Another approach is to block moisture from reaching the skin, and commonly recommended remedies using this approach include oil-based protectants or barrier cream, various over-the-counter "diaper creams", petroleum jelly, dimethicone and other oils. Such sealants sometimes accomplish the opposite if the skin is not thoroughly dry, in which case they serve to seal the moisture inside the skin rather than outside.

Zinc oxide-based ointments such as zinc and castor oil cream, Sudocrem or Pinxav can be effective treatments, especially in prevention, because they have both a drying and an astringent effect on the skin, being mildly antiseptic without causing irritation.

A 2005 meta-analysis found no evidence to support the use of topical vitamin A to treat the condition.
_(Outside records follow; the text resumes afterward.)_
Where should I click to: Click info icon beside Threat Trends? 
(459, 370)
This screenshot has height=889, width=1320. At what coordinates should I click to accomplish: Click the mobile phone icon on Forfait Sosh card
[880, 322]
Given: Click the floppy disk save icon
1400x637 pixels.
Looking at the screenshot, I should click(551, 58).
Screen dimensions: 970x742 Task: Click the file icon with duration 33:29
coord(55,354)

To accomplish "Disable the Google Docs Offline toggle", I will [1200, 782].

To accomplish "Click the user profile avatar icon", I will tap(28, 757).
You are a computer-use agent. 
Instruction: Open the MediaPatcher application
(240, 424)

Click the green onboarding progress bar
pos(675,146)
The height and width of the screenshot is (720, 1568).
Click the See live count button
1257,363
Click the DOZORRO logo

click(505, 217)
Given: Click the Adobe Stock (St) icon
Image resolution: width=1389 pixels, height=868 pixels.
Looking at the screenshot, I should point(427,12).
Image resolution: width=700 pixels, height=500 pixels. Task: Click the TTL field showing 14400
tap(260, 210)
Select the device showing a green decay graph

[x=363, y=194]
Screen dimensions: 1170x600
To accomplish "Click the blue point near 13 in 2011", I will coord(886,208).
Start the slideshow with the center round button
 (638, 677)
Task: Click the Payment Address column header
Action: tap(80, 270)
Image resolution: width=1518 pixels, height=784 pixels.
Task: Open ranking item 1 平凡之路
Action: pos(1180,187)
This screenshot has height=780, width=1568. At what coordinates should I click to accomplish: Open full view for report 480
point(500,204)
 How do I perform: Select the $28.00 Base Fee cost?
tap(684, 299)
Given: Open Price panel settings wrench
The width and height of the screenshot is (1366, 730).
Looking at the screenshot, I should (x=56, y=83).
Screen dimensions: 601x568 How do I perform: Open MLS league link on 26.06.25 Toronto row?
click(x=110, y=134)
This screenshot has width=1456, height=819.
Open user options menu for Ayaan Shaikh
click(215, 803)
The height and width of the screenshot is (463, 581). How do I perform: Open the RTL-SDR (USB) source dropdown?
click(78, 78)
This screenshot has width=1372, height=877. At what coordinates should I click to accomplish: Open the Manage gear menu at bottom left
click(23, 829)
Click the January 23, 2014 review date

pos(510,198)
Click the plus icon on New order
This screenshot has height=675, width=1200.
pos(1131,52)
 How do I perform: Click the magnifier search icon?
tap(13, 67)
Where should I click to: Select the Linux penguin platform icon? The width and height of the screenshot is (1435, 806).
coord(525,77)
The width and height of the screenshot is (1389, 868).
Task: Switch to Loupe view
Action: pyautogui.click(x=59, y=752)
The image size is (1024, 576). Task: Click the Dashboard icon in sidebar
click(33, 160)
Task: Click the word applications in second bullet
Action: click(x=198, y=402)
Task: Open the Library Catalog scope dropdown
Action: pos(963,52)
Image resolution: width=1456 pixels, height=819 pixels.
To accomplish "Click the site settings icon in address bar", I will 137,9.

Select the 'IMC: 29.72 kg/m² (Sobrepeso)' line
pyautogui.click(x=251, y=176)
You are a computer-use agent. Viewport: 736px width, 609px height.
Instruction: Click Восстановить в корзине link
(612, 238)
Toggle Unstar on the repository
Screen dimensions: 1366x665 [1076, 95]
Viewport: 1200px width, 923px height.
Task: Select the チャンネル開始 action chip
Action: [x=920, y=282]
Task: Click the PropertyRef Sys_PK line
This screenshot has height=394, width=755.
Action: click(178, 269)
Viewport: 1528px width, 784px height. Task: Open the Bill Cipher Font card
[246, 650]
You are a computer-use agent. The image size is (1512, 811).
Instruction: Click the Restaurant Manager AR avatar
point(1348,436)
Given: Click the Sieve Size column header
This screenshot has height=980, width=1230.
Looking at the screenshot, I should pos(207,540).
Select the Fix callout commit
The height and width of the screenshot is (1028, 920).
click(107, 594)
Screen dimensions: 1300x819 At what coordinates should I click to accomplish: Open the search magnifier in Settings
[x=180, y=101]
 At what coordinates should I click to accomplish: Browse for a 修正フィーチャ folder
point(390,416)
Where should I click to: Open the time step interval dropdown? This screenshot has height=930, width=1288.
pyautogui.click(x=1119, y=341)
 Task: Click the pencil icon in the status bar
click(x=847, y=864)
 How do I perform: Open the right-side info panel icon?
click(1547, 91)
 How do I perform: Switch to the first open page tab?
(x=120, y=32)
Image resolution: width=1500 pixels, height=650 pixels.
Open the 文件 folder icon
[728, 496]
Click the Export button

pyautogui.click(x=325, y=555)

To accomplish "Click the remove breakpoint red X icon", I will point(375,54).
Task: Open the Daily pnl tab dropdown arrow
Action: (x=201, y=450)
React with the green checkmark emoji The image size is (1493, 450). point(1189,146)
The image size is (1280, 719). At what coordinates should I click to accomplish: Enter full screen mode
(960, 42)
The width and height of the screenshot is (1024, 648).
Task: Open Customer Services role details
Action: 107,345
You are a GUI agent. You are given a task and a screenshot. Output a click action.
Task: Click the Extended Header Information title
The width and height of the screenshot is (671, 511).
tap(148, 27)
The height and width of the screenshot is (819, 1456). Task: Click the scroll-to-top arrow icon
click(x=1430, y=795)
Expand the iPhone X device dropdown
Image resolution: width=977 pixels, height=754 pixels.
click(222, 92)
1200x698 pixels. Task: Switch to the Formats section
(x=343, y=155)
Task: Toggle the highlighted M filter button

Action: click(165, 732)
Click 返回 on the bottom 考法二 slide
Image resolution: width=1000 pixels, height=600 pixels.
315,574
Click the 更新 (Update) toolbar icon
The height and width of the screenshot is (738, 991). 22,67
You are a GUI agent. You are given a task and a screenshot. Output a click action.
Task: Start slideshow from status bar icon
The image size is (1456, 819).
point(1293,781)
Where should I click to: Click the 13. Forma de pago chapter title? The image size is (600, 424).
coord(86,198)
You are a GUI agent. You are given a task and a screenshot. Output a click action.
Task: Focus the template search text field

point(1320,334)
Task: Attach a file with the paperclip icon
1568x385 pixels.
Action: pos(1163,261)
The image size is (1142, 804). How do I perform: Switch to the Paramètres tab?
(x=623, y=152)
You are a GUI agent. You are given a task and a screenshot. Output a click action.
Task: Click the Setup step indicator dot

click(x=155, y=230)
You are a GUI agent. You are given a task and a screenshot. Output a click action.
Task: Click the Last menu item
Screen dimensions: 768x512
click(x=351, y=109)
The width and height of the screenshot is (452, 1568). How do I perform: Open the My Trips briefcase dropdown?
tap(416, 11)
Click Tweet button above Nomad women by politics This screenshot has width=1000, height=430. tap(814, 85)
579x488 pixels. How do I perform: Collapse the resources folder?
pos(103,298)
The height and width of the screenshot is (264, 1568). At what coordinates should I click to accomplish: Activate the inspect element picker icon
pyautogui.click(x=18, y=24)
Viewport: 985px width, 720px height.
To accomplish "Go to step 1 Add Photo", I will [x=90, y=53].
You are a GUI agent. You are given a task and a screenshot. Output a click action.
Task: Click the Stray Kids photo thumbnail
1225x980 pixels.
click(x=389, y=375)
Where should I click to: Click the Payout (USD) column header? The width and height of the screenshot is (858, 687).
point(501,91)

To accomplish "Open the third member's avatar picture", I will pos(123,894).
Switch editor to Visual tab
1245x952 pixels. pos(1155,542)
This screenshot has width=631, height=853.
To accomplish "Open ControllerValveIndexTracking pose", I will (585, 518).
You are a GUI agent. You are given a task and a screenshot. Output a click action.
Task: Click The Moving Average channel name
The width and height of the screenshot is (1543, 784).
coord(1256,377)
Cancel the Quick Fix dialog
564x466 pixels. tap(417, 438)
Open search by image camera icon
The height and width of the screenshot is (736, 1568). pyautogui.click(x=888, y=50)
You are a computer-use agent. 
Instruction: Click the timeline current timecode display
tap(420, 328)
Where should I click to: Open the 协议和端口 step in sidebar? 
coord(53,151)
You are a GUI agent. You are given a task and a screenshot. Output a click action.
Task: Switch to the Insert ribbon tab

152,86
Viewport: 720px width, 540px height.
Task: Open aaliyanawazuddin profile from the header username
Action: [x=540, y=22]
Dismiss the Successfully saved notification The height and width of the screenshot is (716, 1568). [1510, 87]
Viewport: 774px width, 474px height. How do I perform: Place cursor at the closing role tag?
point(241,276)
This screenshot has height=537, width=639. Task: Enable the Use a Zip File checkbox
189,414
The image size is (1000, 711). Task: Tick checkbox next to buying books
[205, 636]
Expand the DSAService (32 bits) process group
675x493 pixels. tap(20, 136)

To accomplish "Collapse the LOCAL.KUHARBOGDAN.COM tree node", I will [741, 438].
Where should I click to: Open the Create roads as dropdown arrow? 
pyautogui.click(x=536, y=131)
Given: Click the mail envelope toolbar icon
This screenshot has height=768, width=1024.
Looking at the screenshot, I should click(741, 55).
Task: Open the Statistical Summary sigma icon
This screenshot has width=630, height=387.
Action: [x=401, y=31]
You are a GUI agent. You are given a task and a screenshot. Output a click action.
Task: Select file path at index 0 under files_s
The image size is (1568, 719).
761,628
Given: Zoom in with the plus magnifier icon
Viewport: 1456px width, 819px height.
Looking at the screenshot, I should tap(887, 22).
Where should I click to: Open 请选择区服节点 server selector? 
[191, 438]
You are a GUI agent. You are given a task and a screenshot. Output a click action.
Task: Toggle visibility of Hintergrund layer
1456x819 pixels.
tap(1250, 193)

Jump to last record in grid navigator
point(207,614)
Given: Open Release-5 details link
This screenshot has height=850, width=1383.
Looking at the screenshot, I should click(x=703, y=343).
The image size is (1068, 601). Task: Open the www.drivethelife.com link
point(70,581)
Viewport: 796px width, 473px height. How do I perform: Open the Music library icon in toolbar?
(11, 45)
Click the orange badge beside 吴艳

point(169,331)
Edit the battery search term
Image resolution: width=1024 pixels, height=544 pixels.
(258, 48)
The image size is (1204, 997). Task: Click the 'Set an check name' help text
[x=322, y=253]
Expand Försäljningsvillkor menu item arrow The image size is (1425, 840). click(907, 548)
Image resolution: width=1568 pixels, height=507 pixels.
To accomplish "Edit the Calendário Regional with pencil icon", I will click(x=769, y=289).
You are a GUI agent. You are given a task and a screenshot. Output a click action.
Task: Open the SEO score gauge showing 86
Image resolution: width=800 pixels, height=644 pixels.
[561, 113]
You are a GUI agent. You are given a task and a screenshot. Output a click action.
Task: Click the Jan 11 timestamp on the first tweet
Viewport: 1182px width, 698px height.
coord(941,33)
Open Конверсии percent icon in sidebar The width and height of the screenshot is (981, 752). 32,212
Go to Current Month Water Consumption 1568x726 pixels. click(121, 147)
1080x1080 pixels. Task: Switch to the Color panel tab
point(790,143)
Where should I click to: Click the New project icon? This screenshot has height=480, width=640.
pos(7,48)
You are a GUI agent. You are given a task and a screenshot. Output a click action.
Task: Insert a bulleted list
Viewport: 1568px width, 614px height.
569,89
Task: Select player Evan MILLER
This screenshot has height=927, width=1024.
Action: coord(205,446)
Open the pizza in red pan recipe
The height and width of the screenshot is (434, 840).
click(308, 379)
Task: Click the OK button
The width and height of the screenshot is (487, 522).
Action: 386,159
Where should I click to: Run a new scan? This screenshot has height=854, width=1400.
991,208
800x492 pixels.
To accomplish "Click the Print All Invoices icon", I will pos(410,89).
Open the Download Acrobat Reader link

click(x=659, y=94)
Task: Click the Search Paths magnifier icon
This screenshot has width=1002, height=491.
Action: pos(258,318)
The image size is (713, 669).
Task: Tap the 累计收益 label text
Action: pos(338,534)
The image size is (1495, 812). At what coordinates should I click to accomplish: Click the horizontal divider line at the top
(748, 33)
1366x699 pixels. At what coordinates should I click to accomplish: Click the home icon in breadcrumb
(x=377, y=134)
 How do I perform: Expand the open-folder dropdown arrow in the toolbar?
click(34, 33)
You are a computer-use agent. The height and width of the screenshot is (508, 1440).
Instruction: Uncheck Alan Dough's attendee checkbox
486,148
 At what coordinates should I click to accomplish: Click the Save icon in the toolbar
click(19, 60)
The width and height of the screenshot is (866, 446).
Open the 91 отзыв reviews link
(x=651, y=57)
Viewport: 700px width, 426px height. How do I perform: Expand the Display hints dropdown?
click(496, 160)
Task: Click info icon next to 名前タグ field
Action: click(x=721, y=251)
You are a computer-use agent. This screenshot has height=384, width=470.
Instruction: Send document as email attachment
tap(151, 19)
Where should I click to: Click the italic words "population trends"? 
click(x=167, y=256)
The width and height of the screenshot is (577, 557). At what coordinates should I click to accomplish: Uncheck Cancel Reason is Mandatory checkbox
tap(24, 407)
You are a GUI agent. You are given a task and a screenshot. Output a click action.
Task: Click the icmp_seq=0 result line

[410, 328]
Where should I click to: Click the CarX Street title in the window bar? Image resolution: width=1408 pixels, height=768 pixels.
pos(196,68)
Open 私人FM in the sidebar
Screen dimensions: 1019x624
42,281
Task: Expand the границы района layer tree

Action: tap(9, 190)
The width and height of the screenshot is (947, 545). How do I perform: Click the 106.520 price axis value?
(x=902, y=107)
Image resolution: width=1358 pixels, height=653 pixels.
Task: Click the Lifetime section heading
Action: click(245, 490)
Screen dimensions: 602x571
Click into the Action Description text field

=== Dangers of using powders ===
Historically, various moisture-absorbing powders, such as talcum or starch were commonly used to reduce moisture, but may introduce other complications. Airborne powders of any sort can irritate the lungs and cause lung disease. If mined incorrectly, talc can contain asbestos. Both the American Academy of Pediatrics and the NHS recommend against using baby powders for nappy rash.

=== Prescription medications ===
In some cases, the rash is caused by yeast, in which case an antifungal cream can be used. In cases where the rash is severe or persistent, a topical corticosteroid preparation, e.g. hydrocortisone cream, is used. In some cases, antibiotic ointments may be used if bacterial infection is suspected.